In this approach, therapists do not serve as advocates for patients outside of sessions. Rather, therapists use problem solving strategies within treatment to help patients contact and make use of the social service system. The intent is to build patients' self-efficacy in recognizing and coping with concurrent problems and in successfully using the network of available social service agencies.
To be effective, therapists should be knowledgeable about the community's service system, with current information on the type of services provided by each organization, the types of patients served by the organization, eligibility requirements, sources for alternative services, and reasonable time frames for various types of service delivery. Therapists should help patients transform their goals into a service plan and help them articulate the steps needed to attain these goals.
The goals of this topic are to:
- Review and apply problem solving skills to psychosocial problems that present a barrier to treatment.
- Develop a concrete support plan for addressing psychosocial problems.
- Monitor and support patients' efforts to carry out the plan.
Early in treatment, therapists should have identified problems that would be barriers to abstinence. Information useful in identifying relevant psychosocial problems may also come from pretreatment assessments, particularly the Addiction Severity Index.
Therapists and patients together should identify and prioritize the three or four major problems they will focus on during treatment and specify concrete goals for each (e.g., have a stable place to live by the end of the month, enter a job training program by the end of August). As needed, therapists should also review the basic steps in problem solving, since that model is used to work through these target problems.
With the goals clarified, therapists and patients then brainstorm solutions and the resources needed to resolve each of the target problems.
Specifying a Plan
Once problems are identified and goals set, therapists and patients should begin to work on the support plan, which is simply a concrete strategy that outlines how patients will follow through on reaching their goals. The support plan should include, for each goal, specification of who or which agency is to be contacted, when the contact is to be made, what services or support are to be requested, and the outcome of the contact. The support plan thus serves as a kind of log, or organizing force, in patients' efforts to obtain needed services. It will also provide a record of their efforts and successes in this area and, thus, bolster their self-efficacy.
Although patients are to take primary responsibility in following the support plan and obtaining needed services, it is essential that therapists closely monitor their efforts to follow through. This should take place at every subsequent session; thus, therapists should spend time during the initial phase of the next sessions (e.g., the first 20 minutes of a 20/20/20 session) monitoring patients' success in implementing their plans.
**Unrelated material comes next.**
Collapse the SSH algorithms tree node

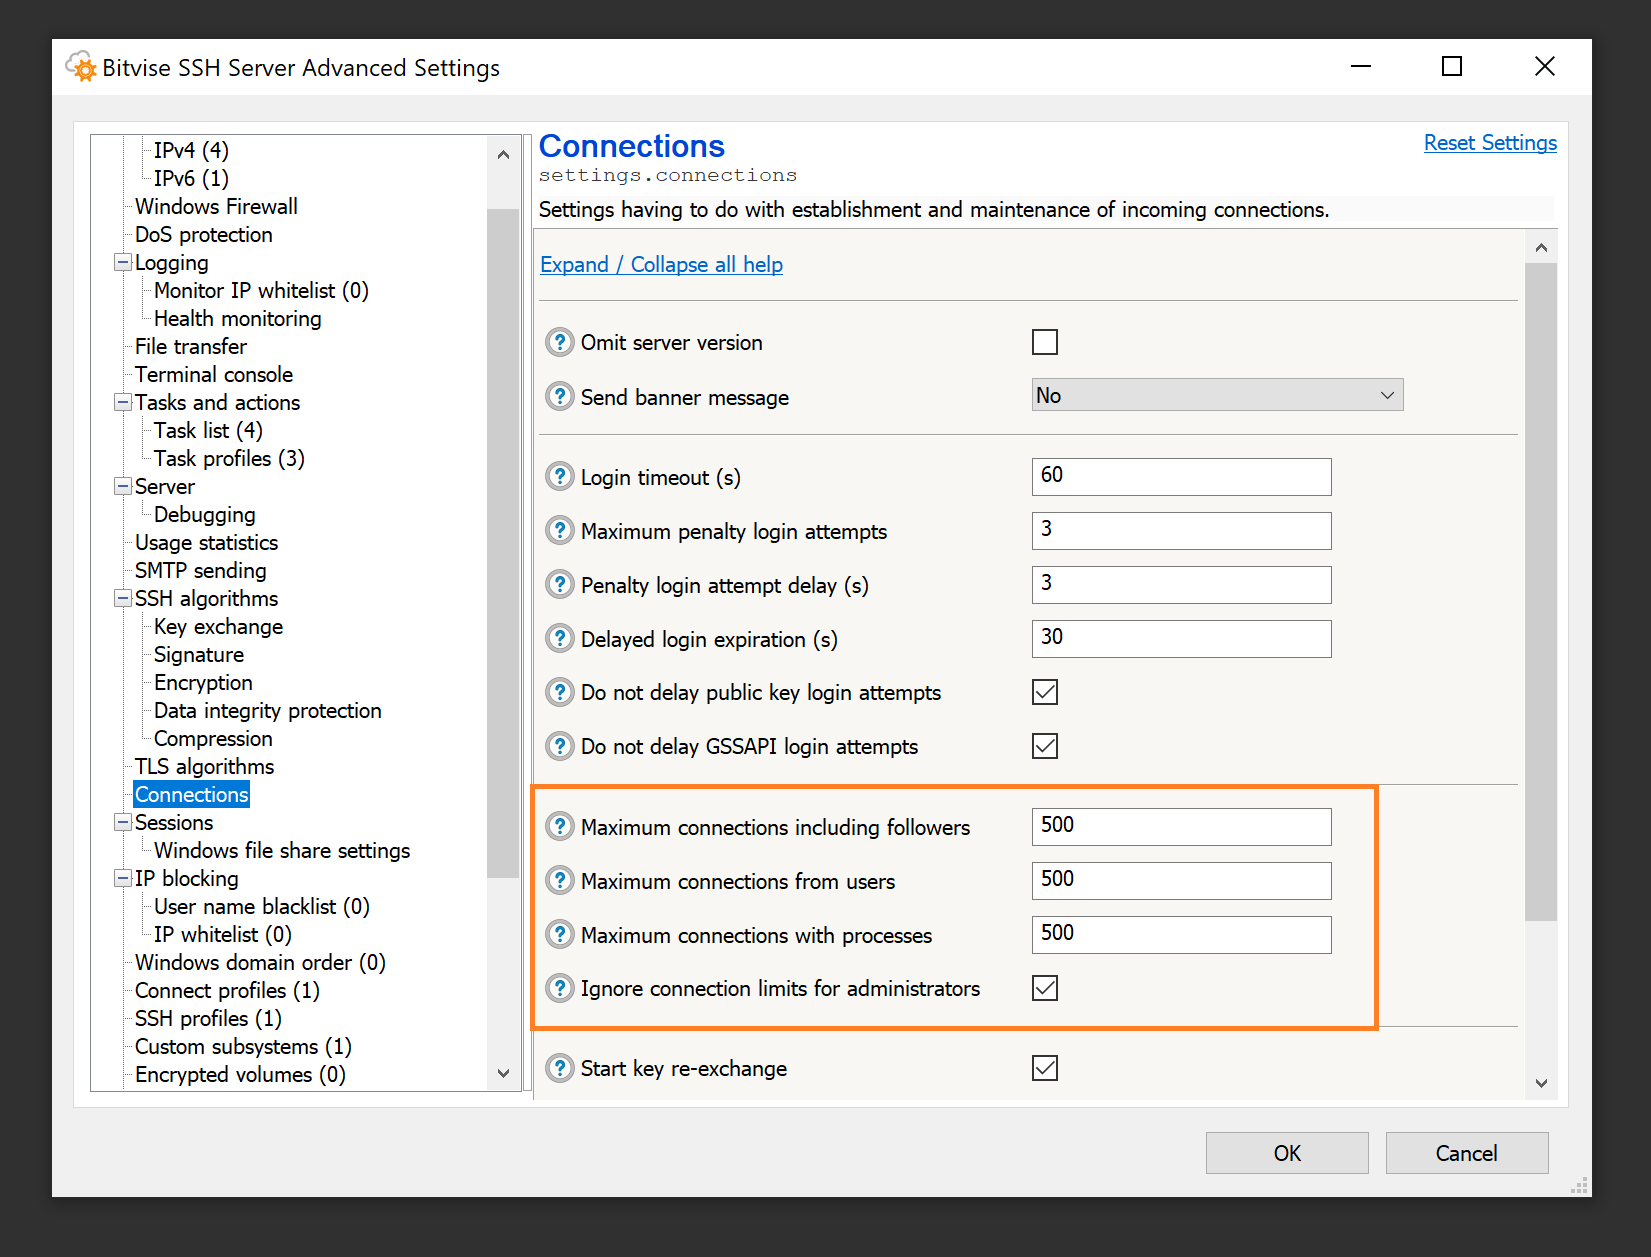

Similarly, a portion of the closing of each session should be devoted to reviewing the steps for implementing the support plan during the coming week.
Therapists should affirm patients and praise their efforts in carrying out their plans enthusiastically and genuinely. Even small steps should be seen as significant and be met with praise. Therapists should convey confidence that patients can, and will, successfully complete the support plans and obtain needed services. In this strengths-based approach, therapists assume that patients have the resources and skills to obtain needed services, both within treatment and after treatment ends.
Therapist: "I'm really impressed that you were able to arrange a place for yourself at Transitional Housing. I know you had real questions about whether you could handle all the admission steps on your own, but it sounds like you hung in there, were persistent when Mrs. X put you on hold several times, and kept rescheduling those interviews until you got it. It sounds like it wasn't easy, but you really made it happen. How do you feel about how you handled it?"
Patient: "Like you said, it wasn't easy, and once or twice I felt like telling them off, but I just kept telling myself I really needed a safe place to live and that I could do it."
Therapist: "You know, you sound and look like you're really proud of yourself, and your pride is well deserved. Knowing how to work the social service system is an important skill, and one I see you getting better and better at. Have you thought about your next step?"
The practice exercise for this week includes following through on the Support Plan (Exhibit 11) and reporting back on the successes or problems the patients experienced in carrying out the plan. Remind patients that treatment will end soon, and they will be using these skills on their own.